This is as good a facsimile of a Tom Waits song that anyone has ever recorded, and ‘fake Tom Waits’ is almost its own genre. That’s a compliment. Modest Mouse has managed to get some hit songs on the radio, but deep – or not that deep, really – down inside, they’re hopeless eccentrics. So much so that one wonders how can someone so weird become so popular. Enough consumers apparently have good taste to allow at least a few confirmed weirdos to make a career of it, and if that doesn’t restore some measure of faith in humanity, I don’t know, go watch a cat video or something.
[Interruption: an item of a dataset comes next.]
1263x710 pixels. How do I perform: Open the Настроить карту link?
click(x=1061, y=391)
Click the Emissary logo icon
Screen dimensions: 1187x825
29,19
Personally, I still find humanity pretty suspect, but discovering Modest Mouse – well after they became widely successful, because I’m a square, apparently – did help restore my faith in pop culture. It ain’t dead, you know.
It’s weird to think that Modest Mouse may already be nostalgia music for some people. But they’re a ‘new band’! So much time has passed! This album came out the year I turned 21, which, obviously, is kind of a formative age. I experienced a huge wave of music discovery around that time, adding more new groups to my roster of favorites than I ever thought possible. Aside from making the kind of poor decisions that you don’t know are going to completely derail the course of your life, you spend your early adult years just learning to be a person, and the tastes you pick up should, if you’re lucky, stay with you for the long haul. So many things have fallen away since then; acquaintances, possessions, habits, brain cells, time zones. Many memories have had to be willfully blanked out; mistakes learned from, or not. I feel no warm, fuzzy feelings, no nostalgic glow for those years. But I remember listening to Modest Mouse on road trips, back when driving from one state to another with a box of CDs was somehow a feasible activity. I don’t go on road trips anymore, I don’t own CDs, I don’t live in the same state, I don’t talk to the same people. But I still listen to Modest Mouse like they’re new.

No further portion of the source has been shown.